━━━ Exercise input

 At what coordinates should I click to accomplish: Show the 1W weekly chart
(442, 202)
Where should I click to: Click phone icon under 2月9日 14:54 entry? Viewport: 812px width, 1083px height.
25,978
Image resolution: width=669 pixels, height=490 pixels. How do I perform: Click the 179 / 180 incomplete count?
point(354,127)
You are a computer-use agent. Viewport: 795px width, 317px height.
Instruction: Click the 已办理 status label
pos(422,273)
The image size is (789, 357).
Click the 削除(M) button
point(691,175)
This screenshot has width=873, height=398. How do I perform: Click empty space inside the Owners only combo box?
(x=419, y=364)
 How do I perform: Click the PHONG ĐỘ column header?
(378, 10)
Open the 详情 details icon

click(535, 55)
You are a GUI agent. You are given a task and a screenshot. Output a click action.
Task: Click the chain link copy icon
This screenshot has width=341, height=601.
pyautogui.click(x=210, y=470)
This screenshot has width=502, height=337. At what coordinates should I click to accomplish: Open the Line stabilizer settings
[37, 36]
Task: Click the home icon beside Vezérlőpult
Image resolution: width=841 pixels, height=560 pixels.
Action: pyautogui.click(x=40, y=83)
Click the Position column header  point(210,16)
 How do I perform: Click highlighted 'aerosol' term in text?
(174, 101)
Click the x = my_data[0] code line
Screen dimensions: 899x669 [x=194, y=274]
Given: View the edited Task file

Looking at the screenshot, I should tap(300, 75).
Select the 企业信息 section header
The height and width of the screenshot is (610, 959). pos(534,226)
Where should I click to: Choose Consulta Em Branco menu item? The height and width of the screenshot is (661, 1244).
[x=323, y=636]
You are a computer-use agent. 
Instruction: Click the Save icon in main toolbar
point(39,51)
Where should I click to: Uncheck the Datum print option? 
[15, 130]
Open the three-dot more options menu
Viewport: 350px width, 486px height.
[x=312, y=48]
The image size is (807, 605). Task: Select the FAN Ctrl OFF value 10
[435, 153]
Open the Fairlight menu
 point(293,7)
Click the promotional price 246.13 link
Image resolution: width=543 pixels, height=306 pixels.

━━━━━━

Exercise directions:
Transcribe every record above word for word.

Response to this exercise:
 At what coordinates should I click to accomplish: Show the 1W weekly chart
(442, 202)
Where should I click to: Click phone icon under 2月9日 14:54 entry? Viewport: 812px width, 1083px height.
25,978
Image resolution: width=669 pixels, height=490 pixels. How do I perform: Click the 179 / 180 incomplete count?
point(354,127)
You are a computer-use agent. Viewport: 795px width, 317px height.
Instruction: Click the 已办理 status label
pos(422,273)
The image size is (789, 357).
Click the 削除(M) button
point(691,175)
This screenshot has width=873, height=398. How do I perform: Click empty space inside the Owners only combo box?
(x=419, y=364)
 How do I perform: Click the PHONG ĐỘ column header?
(378, 10)
Open the 详情 details icon

click(535, 55)
You are a GUI agent. You are given a task and a screenshot. Output a click action.
Task: Click the chain link copy icon
This screenshot has width=341, height=601.
pyautogui.click(x=210, y=470)
This screenshot has width=502, height=337. At what coordinates should I click to accomplish: Open the Line stabilizer settings
[37, 36]
Task: Click the home icon beside Vezérlőpult
Image resolution: width=841 pixels, height=560 pixels.
Action: pyautogui.click(x=40, y=83)
Click the Position column header  point(210,16)
 How do I perform: Click highlighted 'aerosol' term in text?
(174, 101)
Click the x = my_data[0] code line
Screen dimensions: 899x669 [x=194, y=274]
Given: View the edited Task file

Looking at the screenshot, I should tap(300, 75).
Select the 企业信息 section header
The height and width of the screenshot is (610, 959). pos(534,226)
Where should I click to: Choose Consulta Em Branco menu item? The height and width of the screenshot is (661, 1244).
[x=323, y=636]
You are a computer-use agent. 
Instruction: Click the Save icon in main toolbar
point(39,51)
Where should I click to: Uncheck the Datum print option? 
[15, 130]
Open the three-dot more options menu
Viewport: 350px width, 486px height.
[x=312, y=48]
The image size is (807, 605). Task: Select the FAN Ctrl OFF value 10
[435, 153]
Open the Fairlight menu
 point(293,7)
Click the promotional price 246.13 link
Image resolution: width=543 pixels, height=306 pixels.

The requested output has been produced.